“Number is the ruler of forms and ideas, and is the cause of gods and demons.” –Pythagorus

Perhaps this goes some way to explaining a fixation with the total number of genes in the human genome: that, in having a grip on the size of our genetic complement and complexity, we are better acquainted with our genomes or, some might even say, ourselves. On a more practical level, such knowledge grants a means of gauging the degree to which high-throughput expression analyses capture the ‘global’ picture, rather than a fraction of it.

As indicated by the vim with which participants at a recent meetingFootnote 1 voted on the likely number of human genes (see inset), there is also the allure of competition and the inestimable pleasure of representing the balance of one's own calculations and assumptions with a number that can be compared with those of others. Three papers1,2,3 in this issue of Nature Genetics propose limits to human gene complement: these estimates range from 30,000 to 120,000. An inspection of the methods of estimation—described and discussed on page 129 of this issue4—discloses a dichotomy that is informed by the type of analysis.

The bets are on. Genesweep 2000, the competition launched by Ewan Birney (of the European Bioinformatics Institute) at a recent meeting on genome sequencing and biology*, involves estimates of human gene number (see http://www.ensembl.org/genesweep.html).
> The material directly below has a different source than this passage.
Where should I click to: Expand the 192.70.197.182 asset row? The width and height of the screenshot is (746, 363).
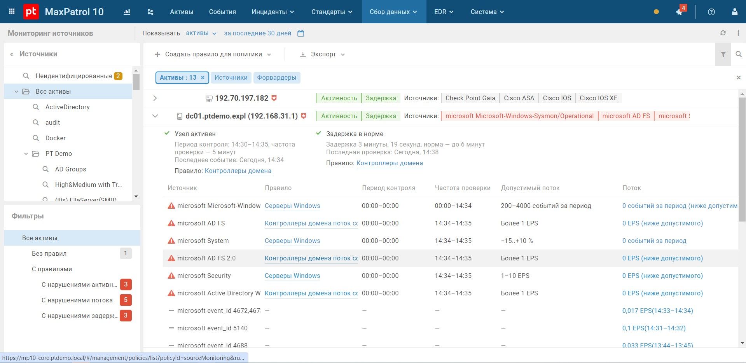coord(155,98)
Brent Ewing and Philip Green1 derive estimates of 34,700 and 33,630 by multiplying a representative sample of genes (for example, the number of genes identified on chromosome 22) by the number of times another sample (say, a collection of EST sequences) can be divided by the number of common matches between the two. A similarly low estimate of 30,000 genes is made by Jean Weissenbach and colleagues2 on the basis of a comparative study involving genomic sequence of the pufferfish and human draft sequence. In contrast, John Quackenbush and colleagues3 seem to have hit on a motherlode of human genes—in the order of 120,000—by ridding GenBank EST sequences of perceived artefact (for example, solitary ESTs that lack a poly(A) tail), assembling and collapsing the remaining sequences into contigs, and comparing these with curated collections of protein-encoding genes.
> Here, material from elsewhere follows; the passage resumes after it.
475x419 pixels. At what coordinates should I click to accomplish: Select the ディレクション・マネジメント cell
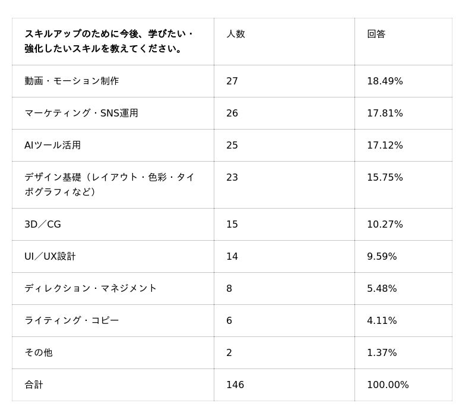(x=91, y=289)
Analyses by Green and Quackenbush rely on a comparison between annotated genes and the transcriptome—which is assumed to be an accurate representation of the genome. Gene identity is determined by a combination of ab initio gene prediction software and similarity searches against the contents of available DNA and protein databases. The capacity of the software and the content of databases have limitations whose magnitude is presently difficult to determine. A similar fuzziness clouds the degree to which one may confidently assume that ESTs represent transcribed genes, even when they are clustered into a consensus sequence. Illegitimate transcription primed from cryptic tracts, such as those present in Alu sequences, may generate ‘bogus’ consensus contigs. Moreover, alternative splice variants, unspliced or incorrectly spliced mRNA fragments and initiation of transcription from widely spaced 3′ poly(A) tracts common to the same gene may artificially inflate the gene estimates based on EST representation. Current efforts to collapse the Unigene set of cDNAs indicate that these concerns are warranted; that the spectre of the artefact, fed through the over-sampling of libraries in the quest for rare transcripts, looms large. The degree to which collections of EST sequences are ‘groomed’—that is, voided of artefact—will have obvious effect on the number of ‘genes’ that they identify.

The trio of estimates presented in this issue are in good company5,6,7: the sport of predicting the total number of human genes has enjoyed a long tradition. Many estimates are based on an extrapolation from the numbers gleaned from a small segment of the genome, taking into account estimates of gene density across the genome and its total size—these tend to agree with a gene number in the region of 65,000. Recent estimates from Incyte, DoubleTwist and Human Genome Sciences, however, are significantly higher, with assertions that the human genome contains over 100,000 genes. Without access to data that support these estimates, however, it is impossible to comment upon their computation. Releasing a subset of these data into the public domain would enable open assessment—of the kind demonstrated by the recent Drosophila Genome Annotation Assessment Project9—and potentially mute insinuation4,9 that commercial interests factor into the equation.

The brouhaha over human gene number should not eclipse the higher goal of understanding how gene action directs the development and biology of the organism, be it human, mouse or Amphioxus. Comparison of gene sequences of Caenorhabditis elegans and Drosophila melanogaster indicates that biological complexity is orchestrated at the level of the protein—for example, through regulation of expression levels, or splicing patterns—rather than gene number. Noting the known protein families of Drosophila, Saccharomyces cerevisiae and humans, Gerald Rubin (who heads the Berkeley Genome Project) predicts approximately 10,000 human protein families. ( Drosophila have 8,000 and yeast, 4,300.) These observations underscore yet again the importance of determining gene function in model organisms, and of close collaboration between those at the bench, who design and carry out screens for mutant phenotypes, and those at the monitor. They also bring home the point that, even with a complete, completely annotated genome to hand, we will still face the task of fathoming how it works.